--- START ---

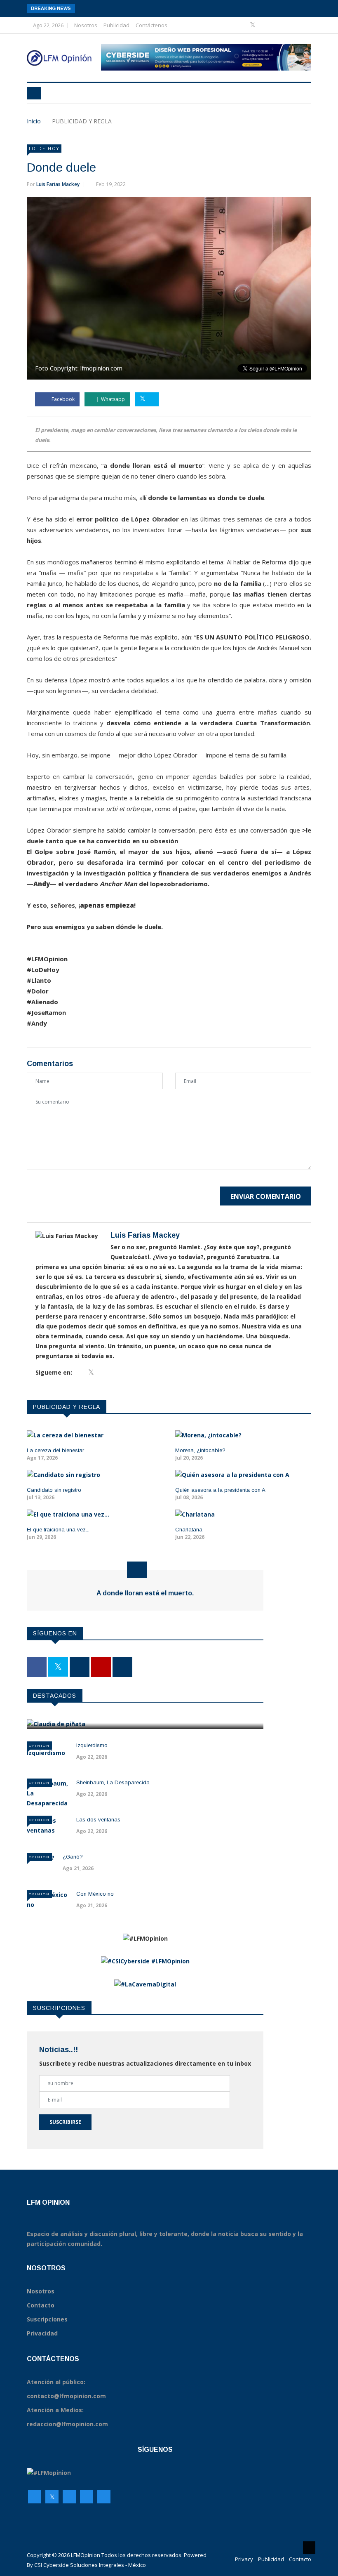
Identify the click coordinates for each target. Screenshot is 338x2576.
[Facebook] (240, 25)
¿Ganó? (73, 1857)
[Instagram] (86, 2496)
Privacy (244, 2559)
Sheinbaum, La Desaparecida (113, 1782)
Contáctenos (151, 25)
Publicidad (116, 25)
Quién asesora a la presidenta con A (220, 1490)
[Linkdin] (290, 25)
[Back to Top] (309, 2547)
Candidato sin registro (54, 1490)
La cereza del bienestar (55, 1450)
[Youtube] (279, 25)
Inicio (34, 121)
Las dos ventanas (98, 1819)
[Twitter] (253, 25)
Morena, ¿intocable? (200, 1450)
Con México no (95, 1894)
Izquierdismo (92, 1745)
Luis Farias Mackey (58, 184)
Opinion (39, 1745)
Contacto (300, 2559)
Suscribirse (65, 2121)
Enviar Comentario (265, 1196)
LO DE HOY (44, 148)
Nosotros (85, 25)
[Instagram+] (266, 25)
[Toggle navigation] (34, 93)
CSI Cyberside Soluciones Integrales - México (90, 2565)
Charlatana (188, 1529)
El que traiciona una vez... (58, 1529)
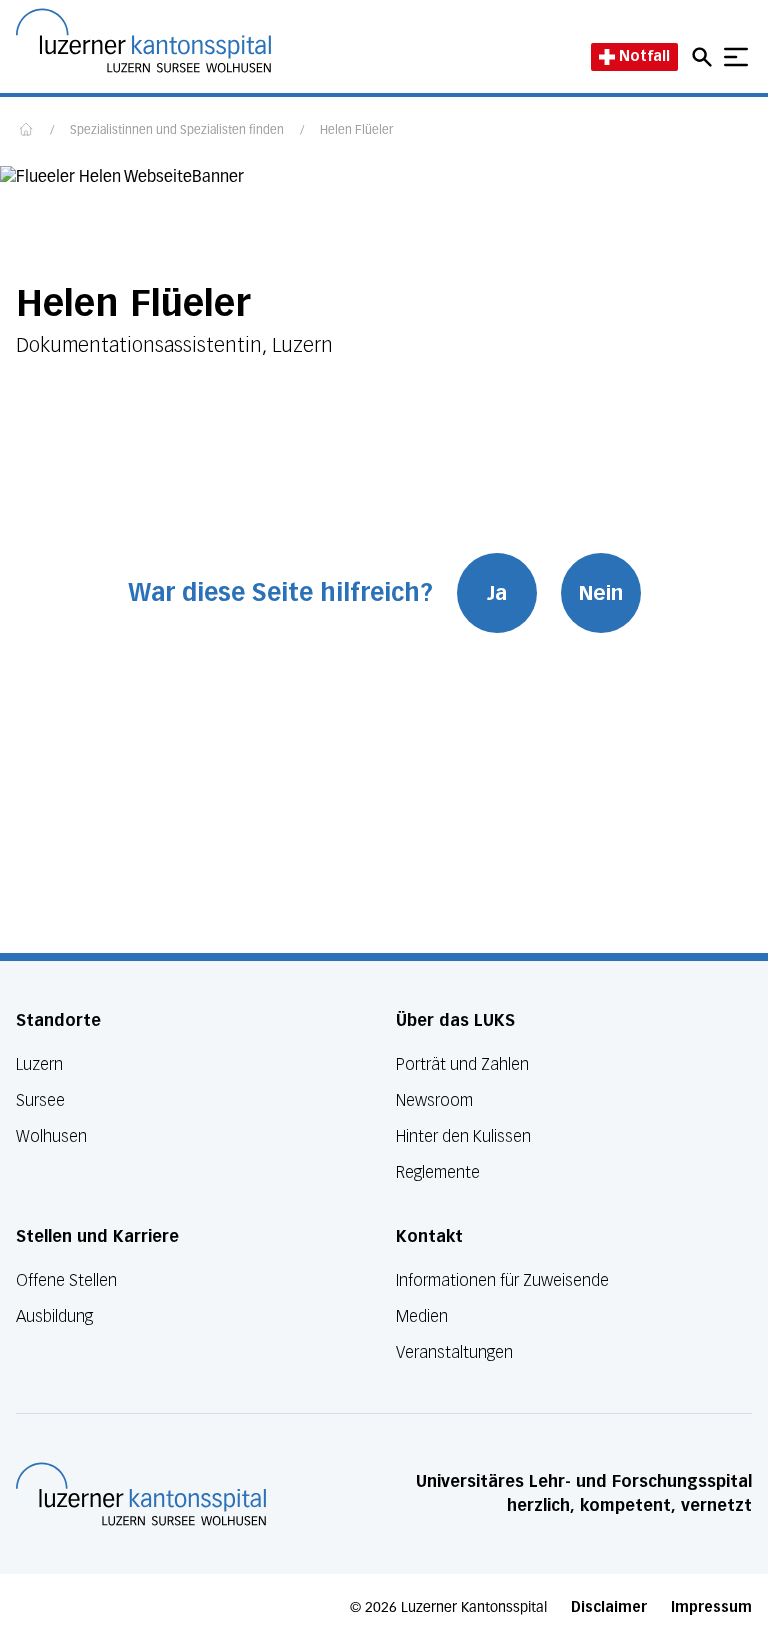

--- END ---

An exact copy of the entries above is required, with the pictures left out.

▶ [EXERCISE OUTPUT]
Identify the click coordinates for each target. Screenshot is 338x2576.
[Facebook] (240, 25)
¿Ganó? (73, 1857)
[Instagram] (86, 2496)
Privacy (244, 2559)
Sheinbaum, La Desaparecida (113, 1782)
Contáctenos (151, 25)
Publicidad (116, 25)
Quién asesora a la presidenta con A (220, 1490)
[Linkdin] (290, 25)
[Back to Top] (309, 2547)
Candidato sin registro (54, 1490)
La cereza del bienestar (55, 1450)
[Youtube] (279, 25)
Inicio (34, 121)
Las dos ventanas (98, 1819)
[Twitter] (253, 25)
Morena, ¿intocable? (200, 1450)
Con México no (95, 1894)
Izquierdismo (92, 1745)
Luis Farias Mackey (58, 184)
Opinion (39, 1745)
Contacto (300, 2559)
Suscribirse (65, 2121)
Enviar Comentario (265, 1196)
LO DE HOY (44, 148)
Nosotros (85, 25)
[Instagram+] (266, 25)
[Toggle navigation] (34, 93)
CSI Cyberside Soluciones Integrales - México (90, 2565)
Charlatana (188, 1529)
El que traiciona una vez... (58, 1529)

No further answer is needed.